The Intermittent Shadow

blog falls the shadow

Between the idea
And the reality
Between the motion
And the act
Falls the Shadow
For Thine is the Kingdom

Between the conception
And the creation
Between the emotion
And the response
Falls the Shadow
Life is very long

Between the desire
And the spasm
Between the potency
And the existence
Between the essence
And the descent
Falls the Shadow
For Thine is the Kingdom

T. S. Eliot, “The Hollow Men”

Words from T. S. Eliot flowed through my mind shortly after waking early this morning. I don’t pretend to know all the nuance of this great work of his, but I know what I feel as I respond to these words.
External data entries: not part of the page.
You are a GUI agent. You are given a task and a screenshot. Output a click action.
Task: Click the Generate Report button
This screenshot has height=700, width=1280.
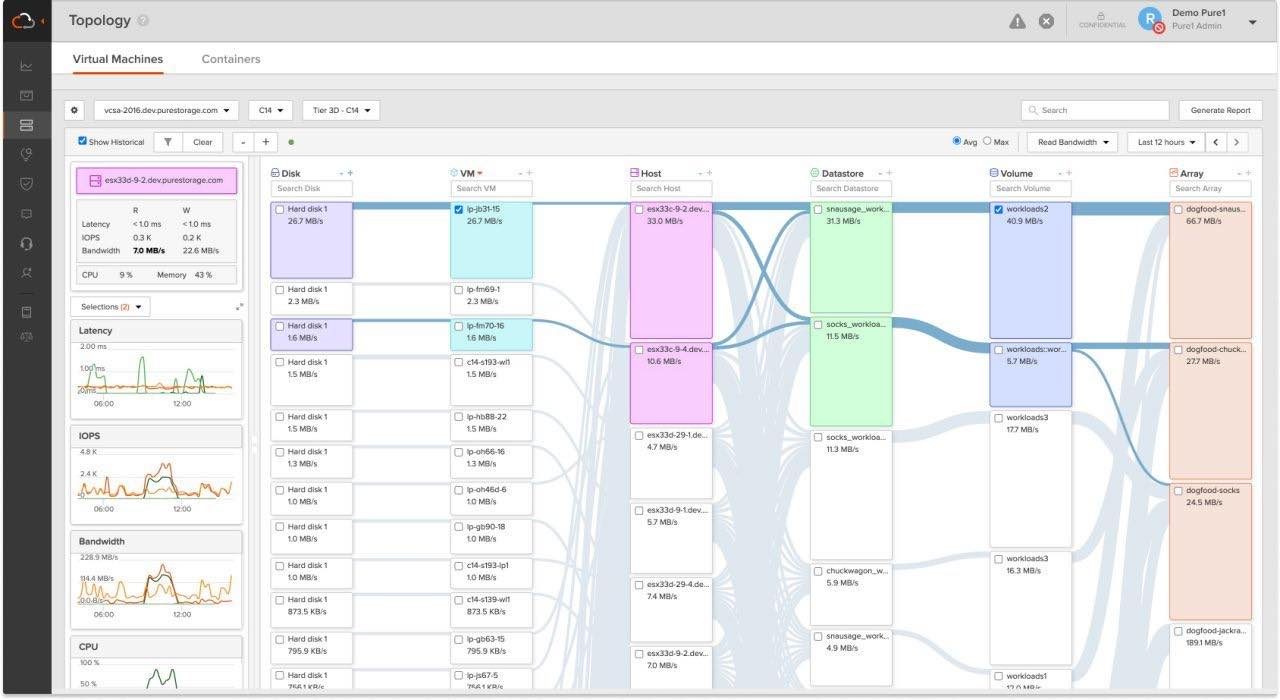coord(1220,110)
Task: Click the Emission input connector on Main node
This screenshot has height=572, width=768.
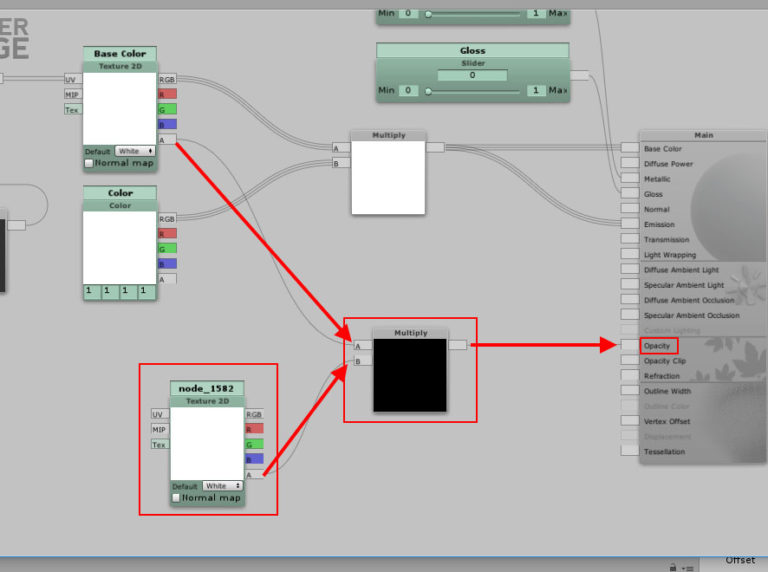Action: (x=628, y=224)

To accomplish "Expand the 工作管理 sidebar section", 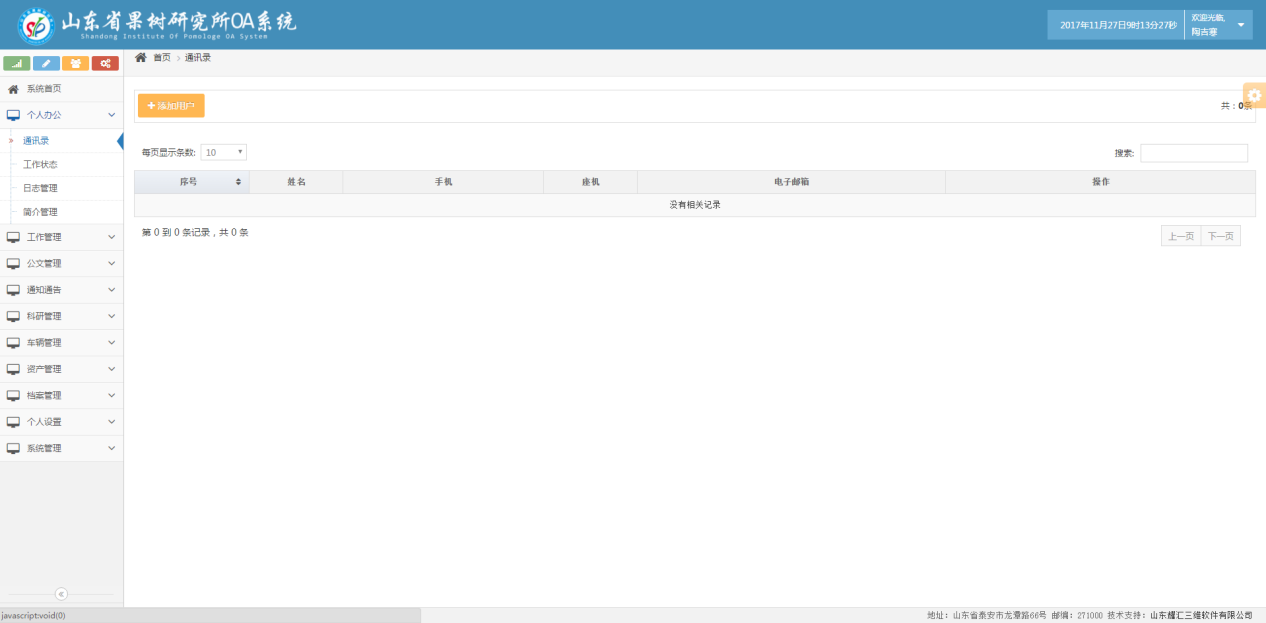I will click(61, 237).
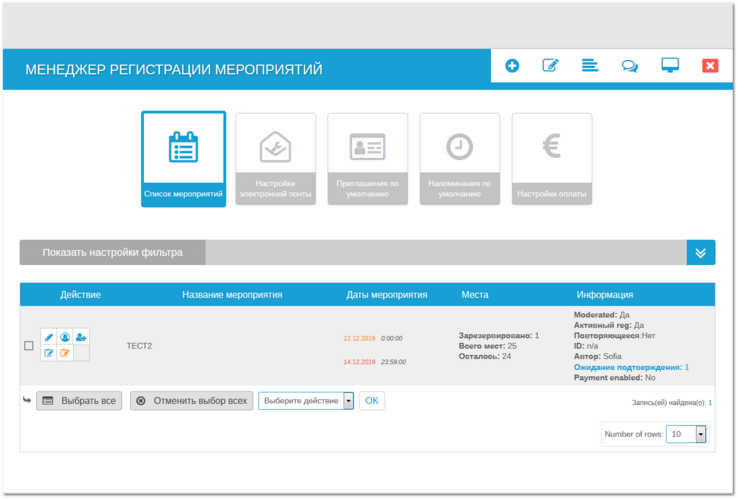Click the plus icon in header toolbar

512,66
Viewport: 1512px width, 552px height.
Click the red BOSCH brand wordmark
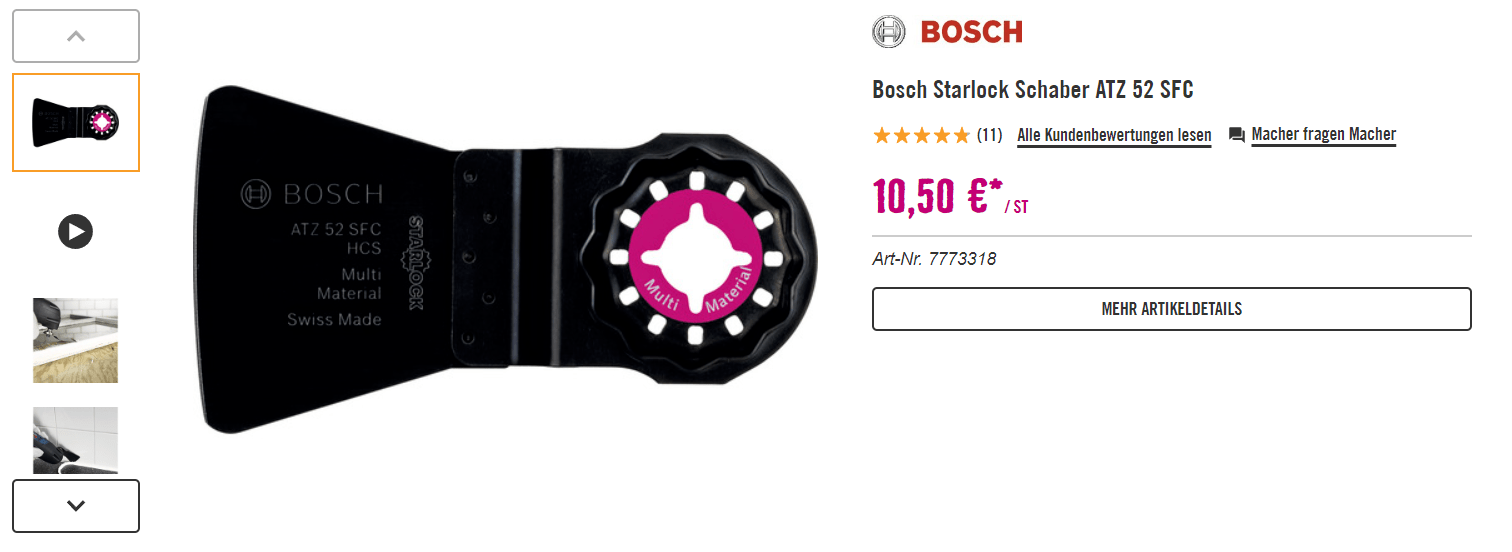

Having just come off the best art festival of my career (Artscape 2018 at the Dallas Arboretum), I have a four-day interim before leaping into back-to-back art events (Paint Historic Waxahachie from Friday till the following Thursday; Art on the Greene the following three days). I depend on gaps like this four-day respite for rest, reflection and restoration. But alas, I am constituted in such a way that when I awaken with no appointments of deadlines, I feel that I have fallen into the nadir. I have to fight off feelings ranging from listlessness to laziness.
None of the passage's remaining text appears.